• WHAT THIS TASK INVOLVES:
Would you please set down, word for word, the lines from the one with "Where should I" through the final line of the data below, omitting any pictures?

-------

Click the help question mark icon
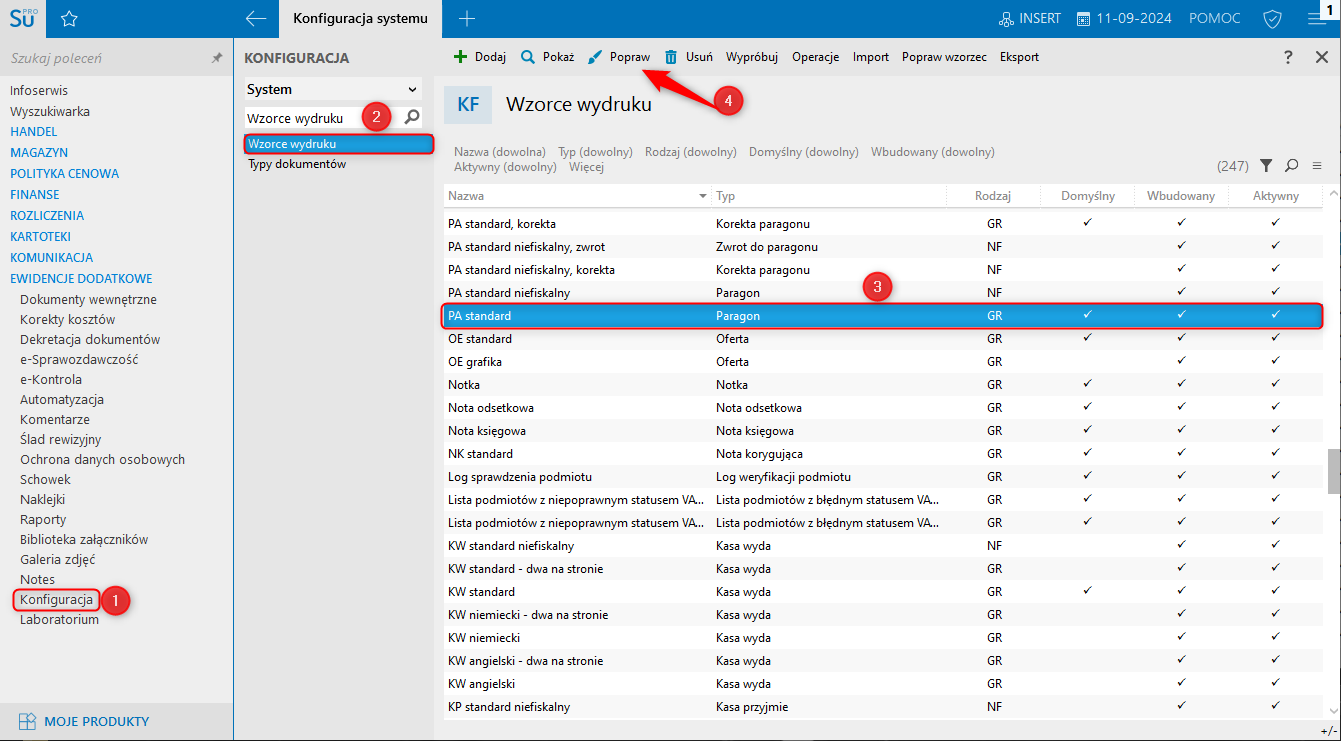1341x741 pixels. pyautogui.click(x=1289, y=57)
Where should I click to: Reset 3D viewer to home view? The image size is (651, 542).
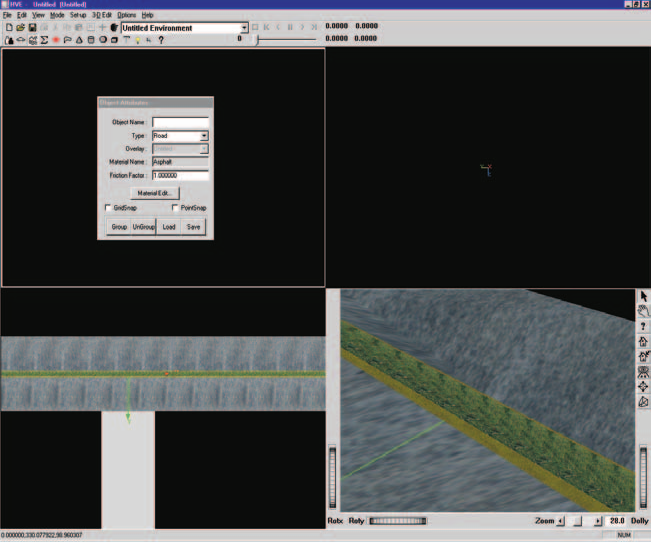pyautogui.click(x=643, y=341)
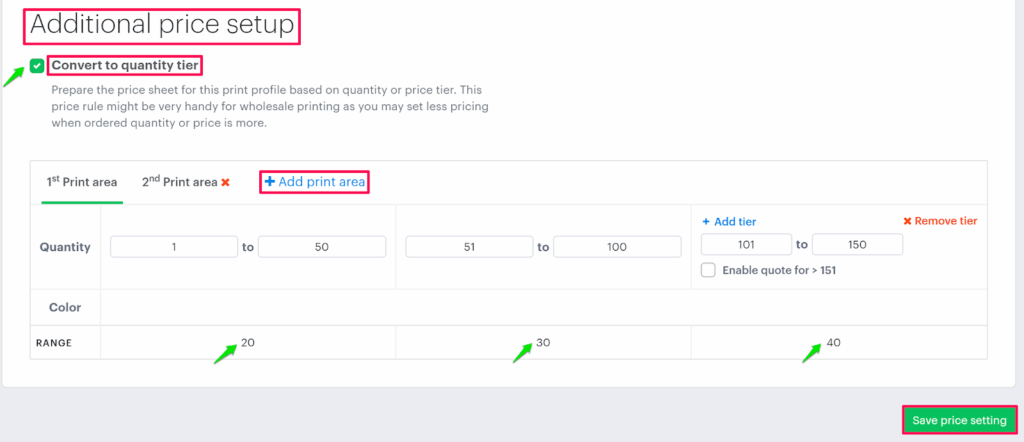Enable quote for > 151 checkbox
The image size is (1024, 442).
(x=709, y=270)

-------

• TASK ANSWER:
Where should I click to: Reset 3D viewer to home view? The image size is (651, 542).
pyautogui.click(x=643, y=341)
Enable quote for > 151 checkbox
The image size is (1024, 442).
(x=709, y=270)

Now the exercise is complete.